TASK INSTRUCTIONS. Transcribe exactly, leaving out pictures, the lines from the one that holds "You are a GUI" through the end of the data below, including both end lines and no others.

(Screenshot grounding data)
»»
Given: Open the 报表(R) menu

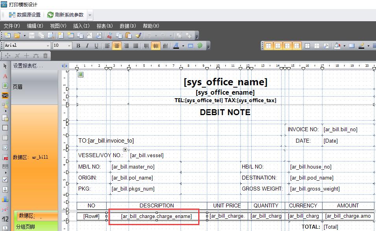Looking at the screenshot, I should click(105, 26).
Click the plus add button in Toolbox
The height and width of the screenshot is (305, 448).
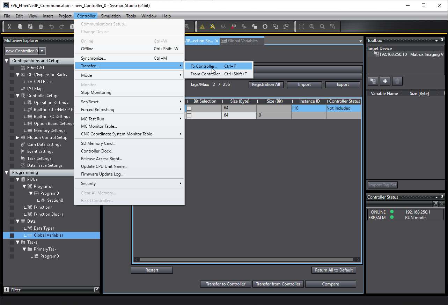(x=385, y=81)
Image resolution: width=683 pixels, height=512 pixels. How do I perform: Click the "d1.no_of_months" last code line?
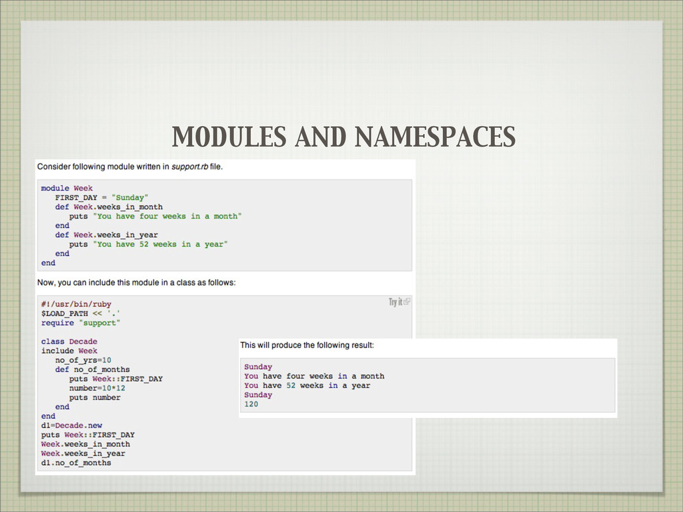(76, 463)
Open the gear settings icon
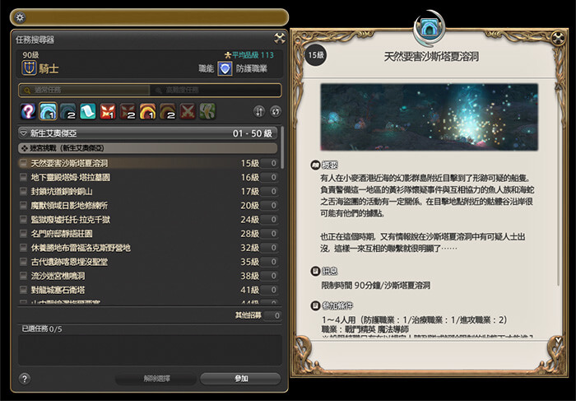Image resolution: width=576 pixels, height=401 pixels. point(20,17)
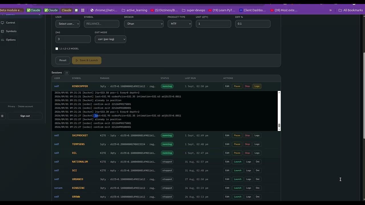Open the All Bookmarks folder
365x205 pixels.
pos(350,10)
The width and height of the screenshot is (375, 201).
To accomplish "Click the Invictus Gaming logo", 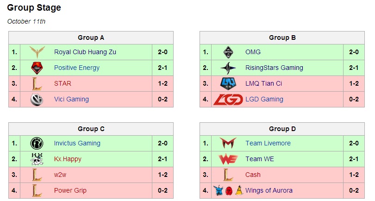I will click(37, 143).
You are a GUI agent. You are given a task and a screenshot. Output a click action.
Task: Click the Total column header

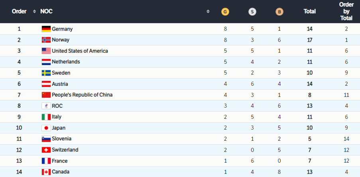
««
TASK ANSWER.
You are a GUI agent. You are given a task and a screenshot. Output a click action.
Task: Click the Total column header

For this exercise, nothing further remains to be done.